- [Records drawn from a dataset]
********
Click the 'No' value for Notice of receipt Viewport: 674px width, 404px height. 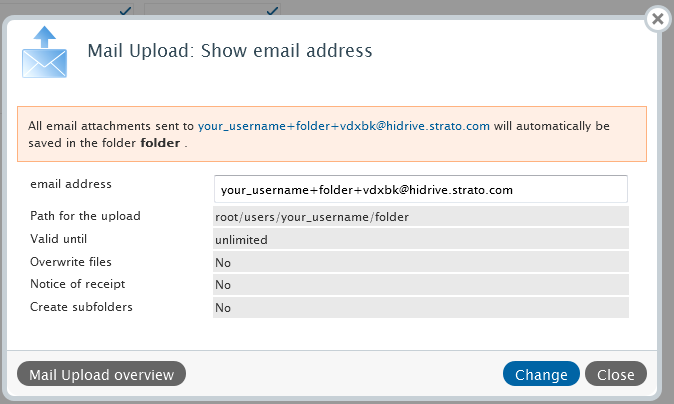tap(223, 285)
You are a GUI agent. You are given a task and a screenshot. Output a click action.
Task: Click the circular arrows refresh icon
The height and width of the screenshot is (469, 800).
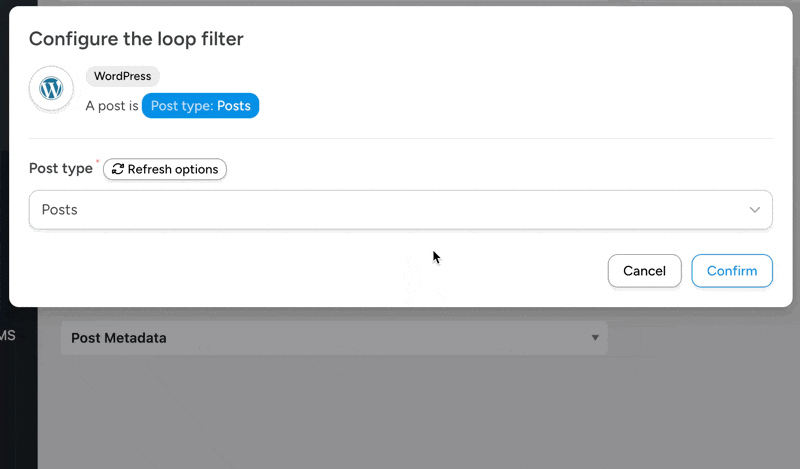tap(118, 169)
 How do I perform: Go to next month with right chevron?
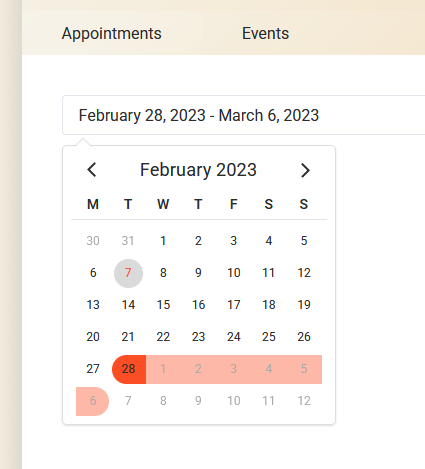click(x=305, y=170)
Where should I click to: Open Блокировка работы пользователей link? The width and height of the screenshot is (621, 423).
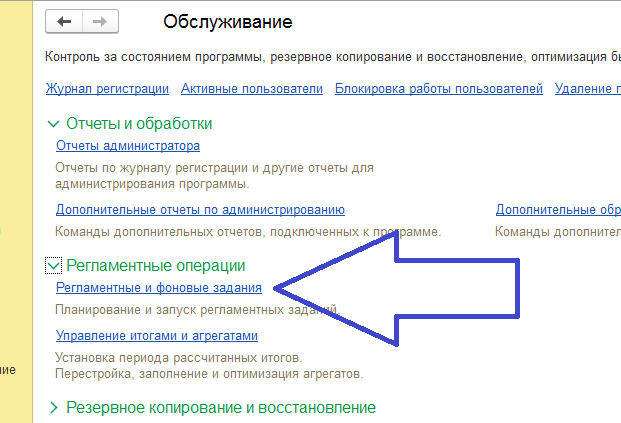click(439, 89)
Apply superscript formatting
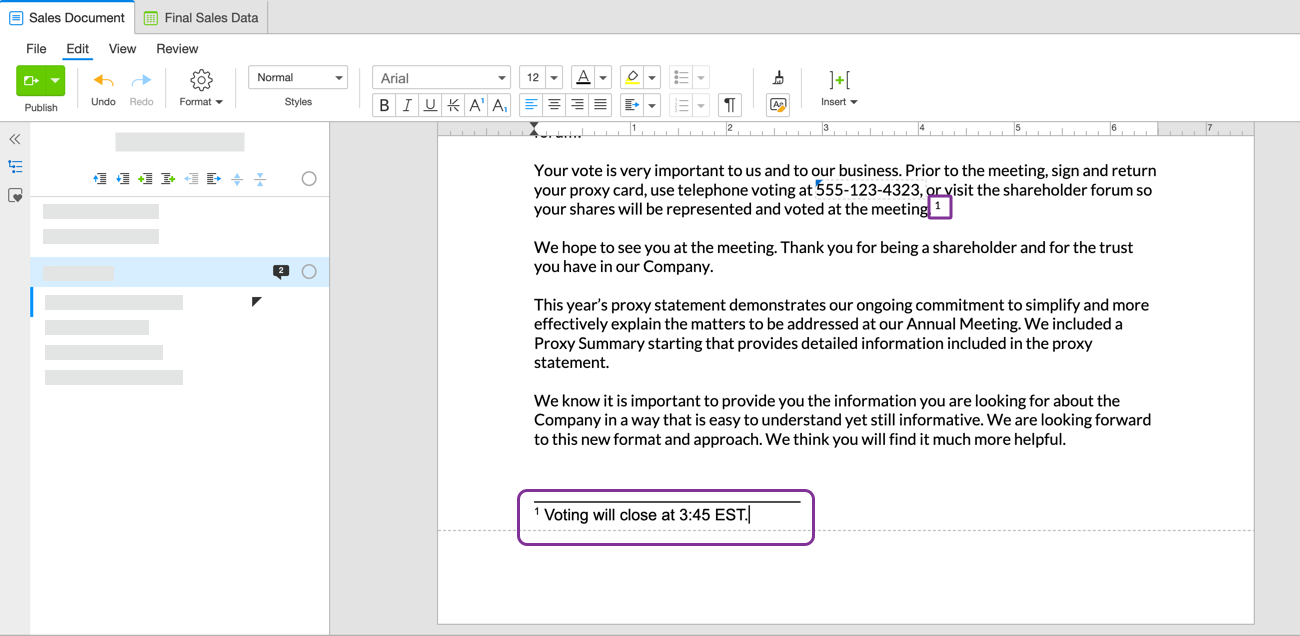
********
Return the lines exactly, from the one containing "You are a GUI" through the last line above, including both ends and excluding every picture.

You are a GUI agent. You are given a task and a screenshot. Output a click action.
Task: Click the circular arrows refresh icon
The height and width of the screenshot is (469, 800).
tap(118, 169)
 How do I perform: Go to next month with right chevron?
click(x=305, y=170)
Where should I click to: Open Блокировка работы пользователей link? The width and height of the screenshot is (621, 423).
click(439, 89)
Apply superscript formatting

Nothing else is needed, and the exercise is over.